Work to be completed. Please repeat the listing exactly, starting at its first line and stopping after the line that contains "Open the Simulation".

Given entries.
+--

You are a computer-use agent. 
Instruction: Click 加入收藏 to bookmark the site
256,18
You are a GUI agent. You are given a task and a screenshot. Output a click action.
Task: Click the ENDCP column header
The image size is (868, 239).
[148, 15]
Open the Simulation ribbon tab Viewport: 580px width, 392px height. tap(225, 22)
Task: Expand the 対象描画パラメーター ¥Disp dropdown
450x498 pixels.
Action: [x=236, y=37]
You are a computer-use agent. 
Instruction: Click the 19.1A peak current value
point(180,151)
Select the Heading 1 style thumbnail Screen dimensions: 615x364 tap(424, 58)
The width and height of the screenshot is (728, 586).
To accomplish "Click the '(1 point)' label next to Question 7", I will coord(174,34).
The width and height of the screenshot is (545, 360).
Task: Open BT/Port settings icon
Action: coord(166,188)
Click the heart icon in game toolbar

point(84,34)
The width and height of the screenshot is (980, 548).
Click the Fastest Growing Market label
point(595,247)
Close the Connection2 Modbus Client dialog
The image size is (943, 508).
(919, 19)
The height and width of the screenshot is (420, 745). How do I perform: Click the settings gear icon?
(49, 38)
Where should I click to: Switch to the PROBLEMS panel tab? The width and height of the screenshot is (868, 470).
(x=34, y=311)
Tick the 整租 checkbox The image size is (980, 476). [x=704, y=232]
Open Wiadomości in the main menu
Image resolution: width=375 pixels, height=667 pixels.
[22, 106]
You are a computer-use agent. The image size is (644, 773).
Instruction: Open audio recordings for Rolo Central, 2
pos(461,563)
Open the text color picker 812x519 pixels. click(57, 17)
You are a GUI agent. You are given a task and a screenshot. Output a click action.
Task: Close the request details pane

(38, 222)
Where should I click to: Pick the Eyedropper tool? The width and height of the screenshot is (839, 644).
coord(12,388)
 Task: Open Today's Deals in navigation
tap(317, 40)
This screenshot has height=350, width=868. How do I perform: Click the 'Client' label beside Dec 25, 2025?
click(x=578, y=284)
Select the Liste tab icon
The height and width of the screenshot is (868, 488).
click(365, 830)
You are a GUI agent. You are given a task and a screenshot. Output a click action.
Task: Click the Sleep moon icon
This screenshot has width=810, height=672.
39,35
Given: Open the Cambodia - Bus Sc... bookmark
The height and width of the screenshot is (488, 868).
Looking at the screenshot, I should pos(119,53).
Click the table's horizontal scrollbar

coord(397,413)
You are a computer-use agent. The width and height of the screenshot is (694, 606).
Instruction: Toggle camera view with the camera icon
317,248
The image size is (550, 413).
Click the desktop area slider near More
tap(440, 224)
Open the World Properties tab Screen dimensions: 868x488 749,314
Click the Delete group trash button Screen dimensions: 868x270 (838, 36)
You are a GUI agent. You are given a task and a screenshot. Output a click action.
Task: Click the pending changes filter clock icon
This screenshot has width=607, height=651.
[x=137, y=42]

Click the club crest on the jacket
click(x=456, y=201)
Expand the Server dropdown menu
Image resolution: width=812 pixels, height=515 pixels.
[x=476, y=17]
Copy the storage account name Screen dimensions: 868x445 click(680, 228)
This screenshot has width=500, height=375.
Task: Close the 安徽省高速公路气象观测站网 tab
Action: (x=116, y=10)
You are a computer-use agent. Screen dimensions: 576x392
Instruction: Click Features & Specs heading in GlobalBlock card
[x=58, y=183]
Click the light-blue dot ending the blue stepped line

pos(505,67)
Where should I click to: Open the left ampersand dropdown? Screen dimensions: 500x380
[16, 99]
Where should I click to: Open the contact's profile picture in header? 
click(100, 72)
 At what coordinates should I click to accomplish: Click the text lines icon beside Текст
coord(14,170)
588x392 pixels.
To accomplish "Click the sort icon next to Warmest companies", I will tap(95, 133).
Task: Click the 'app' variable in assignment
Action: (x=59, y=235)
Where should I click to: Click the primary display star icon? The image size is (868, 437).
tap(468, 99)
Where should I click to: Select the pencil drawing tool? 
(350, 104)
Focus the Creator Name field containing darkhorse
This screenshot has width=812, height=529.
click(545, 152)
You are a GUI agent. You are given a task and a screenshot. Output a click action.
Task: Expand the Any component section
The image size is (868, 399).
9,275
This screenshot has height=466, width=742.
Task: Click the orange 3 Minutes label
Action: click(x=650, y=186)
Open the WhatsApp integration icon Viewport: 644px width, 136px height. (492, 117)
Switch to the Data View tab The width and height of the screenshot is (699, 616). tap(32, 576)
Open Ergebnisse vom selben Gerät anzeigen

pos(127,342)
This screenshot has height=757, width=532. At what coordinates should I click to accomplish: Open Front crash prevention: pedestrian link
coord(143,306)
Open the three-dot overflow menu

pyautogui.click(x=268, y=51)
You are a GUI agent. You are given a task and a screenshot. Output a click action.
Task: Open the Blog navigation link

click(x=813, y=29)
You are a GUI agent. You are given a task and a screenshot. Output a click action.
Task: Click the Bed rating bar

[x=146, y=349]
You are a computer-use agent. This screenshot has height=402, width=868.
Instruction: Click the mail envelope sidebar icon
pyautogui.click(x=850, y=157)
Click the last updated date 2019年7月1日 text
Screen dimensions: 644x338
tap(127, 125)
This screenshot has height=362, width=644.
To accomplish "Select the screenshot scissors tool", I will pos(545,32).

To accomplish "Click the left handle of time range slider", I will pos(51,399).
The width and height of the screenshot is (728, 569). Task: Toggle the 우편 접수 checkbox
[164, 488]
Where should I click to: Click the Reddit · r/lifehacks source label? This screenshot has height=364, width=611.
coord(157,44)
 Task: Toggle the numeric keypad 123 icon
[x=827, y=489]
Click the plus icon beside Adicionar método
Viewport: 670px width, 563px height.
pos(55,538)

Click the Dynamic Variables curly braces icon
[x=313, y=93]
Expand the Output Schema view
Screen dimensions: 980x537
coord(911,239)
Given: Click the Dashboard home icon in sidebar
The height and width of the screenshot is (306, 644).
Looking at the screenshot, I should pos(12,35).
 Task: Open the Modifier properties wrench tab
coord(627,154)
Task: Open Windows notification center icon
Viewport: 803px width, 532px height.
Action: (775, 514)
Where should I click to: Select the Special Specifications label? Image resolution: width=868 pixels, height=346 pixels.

+--

Finished task.
You are a computer-use agent. 
Instruction: Click 加入收藏 to bookmark the site
256,18
You are a GUI agent. You are given a task and a screenshot. Output a click action.
Task: Click the ENDCP column header
The image size is (868, 239).
[148, 15]
Open the Simulation ribbon tab Viewport: 580px width, 392px height. tap(225, 22)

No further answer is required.